Not cool, Coach Clawson. We get it. College football is big business. Your job is to win. And we appreciate all the fun and winning you’ve brought to Wake Forest football. You’re a role model we admire.

But after a loss don’t torch one young man like you did especially one who’s obviously struggling already. You’re sophisticated and have social intelligence. What you said about him may scar him for the rest of his life. You made it personal and didn’t have to. You let your frustrations and anger get away from you, and as a grown man, a leader who wants to be respected and is, you can’t do that. You don’t have that right and it’s not likely to help Griffis play better.

You’ve shaken his already shaky confidence, perhaps for the rest of his Wake Forest playing days (if he ever gets another chance). And that’s not good for your football program nor for your relationship with Griffis and every other player on your team.

Think about it: All your other players may fear they’re next on your list to target for public ridicule. Football players aren’t at their best when afraid of what their coach will say about them publicly, and may even start to not trust you. Fine, be tough on them at practice but not to the public. Football is a rough sport, yes, but don’t call out a young man like this.

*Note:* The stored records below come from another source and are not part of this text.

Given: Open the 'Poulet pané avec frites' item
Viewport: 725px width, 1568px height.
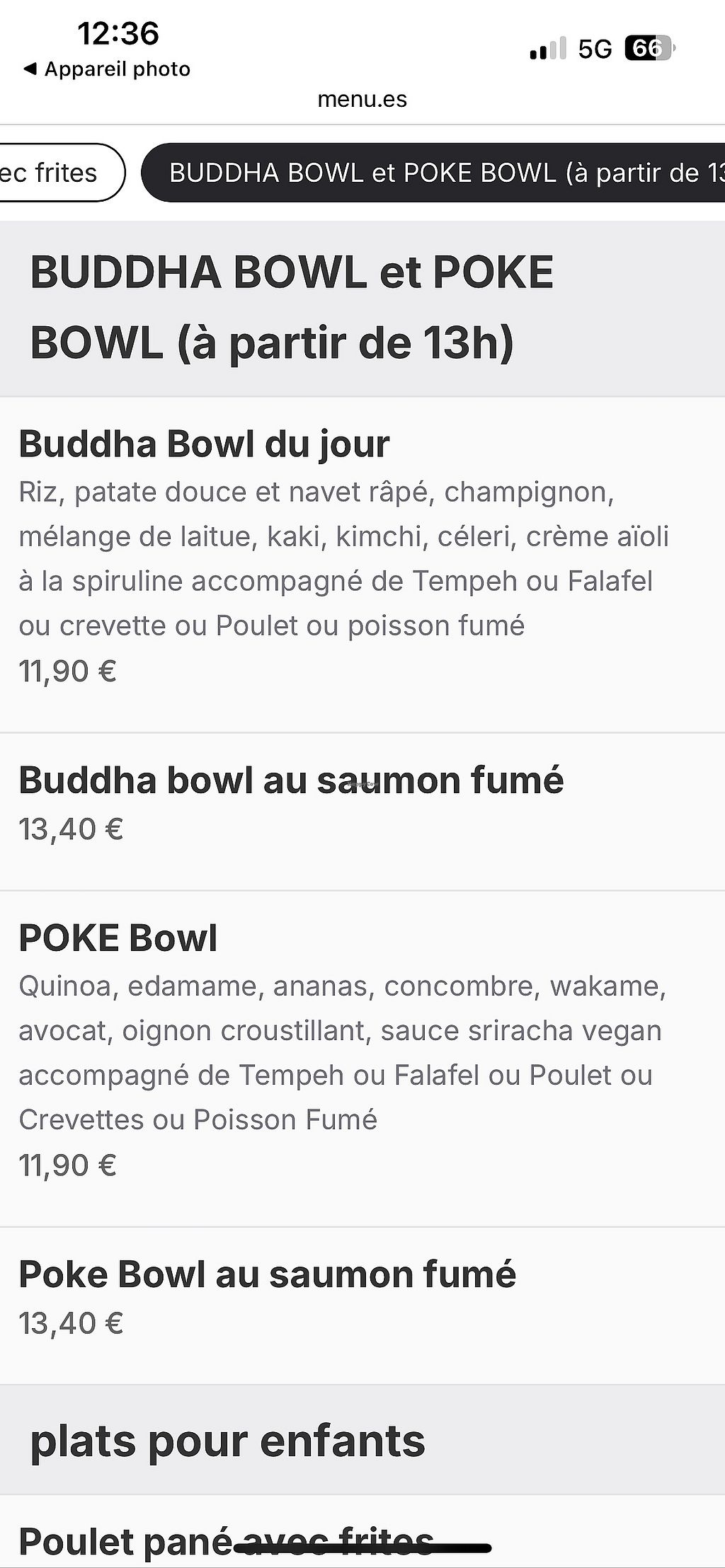Looking at the screenshot, I should (x=227, y=1541).
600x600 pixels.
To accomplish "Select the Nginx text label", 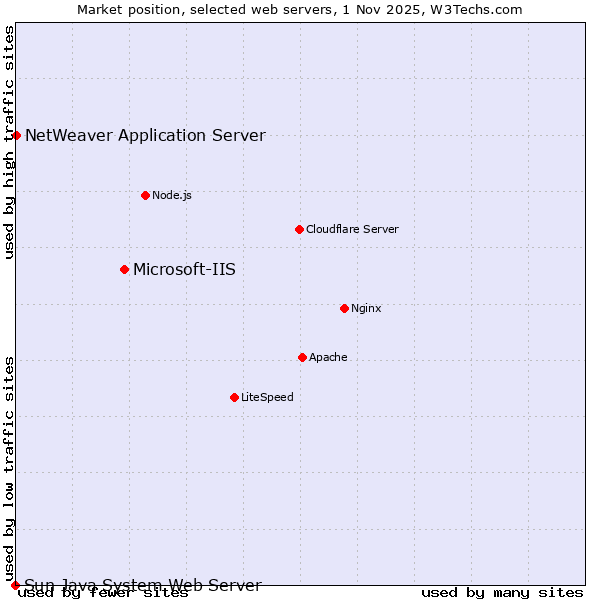I will pyautogui.click(x=366, y=308).
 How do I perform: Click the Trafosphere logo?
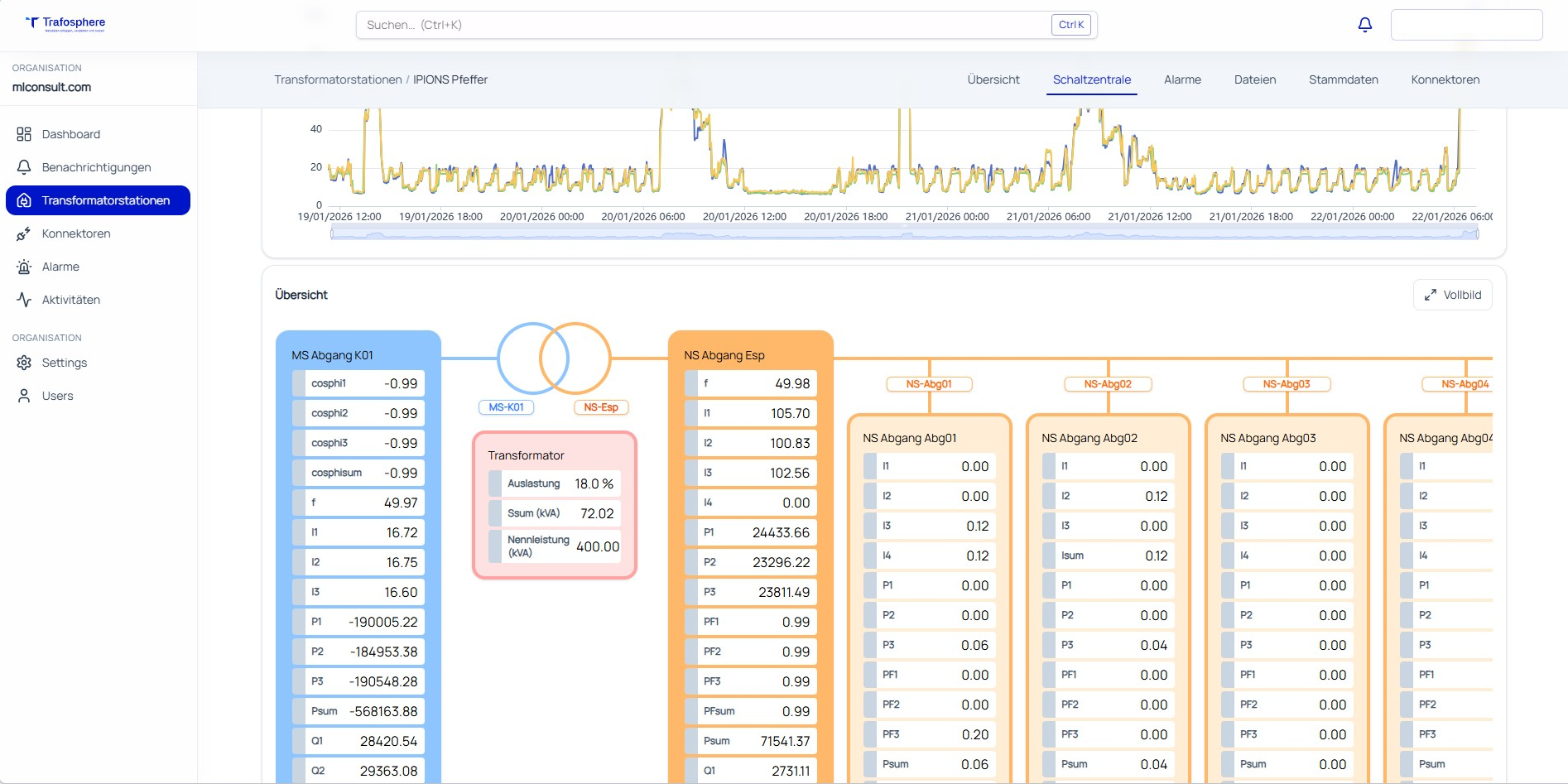tap(65, 23)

Your team is losing and doesn’t look good, and this may be a tough year all around. Your squad seems less athletic and slower than most other teams. You need more speed and better athletes. You know this.

But your challenge now is, first, to consider apologizing to Griffis for saying he was having “mental” problems. No one wants to be told that nor have someone else say that about them – not for everyone to know about.

Then contemplate apologizing to the rest of the team for hurling 41 negative words about them at the public press conference.

Your season is teetering into disaster territory. One thing’s for sure: negative verbal outbursts aren’t going to prevent this from turning out unimaginably bad.

Change your tone. Be positive. Build up the confidence of your players. Long-term, long after football, that’s what they’ll need: confidence, feelings of high self-worth, not a belief they’re not good enough, that they make mental mistakes, that they’re not good at what they do.

Take the long view.

Uplift this Wake Forest football team.

Don’t tear them down.

And even if this season can’t be salvaged measured by wins, you can be instrumental in making these players feel good about themselves which, in the context of their entire lives, will be far more important.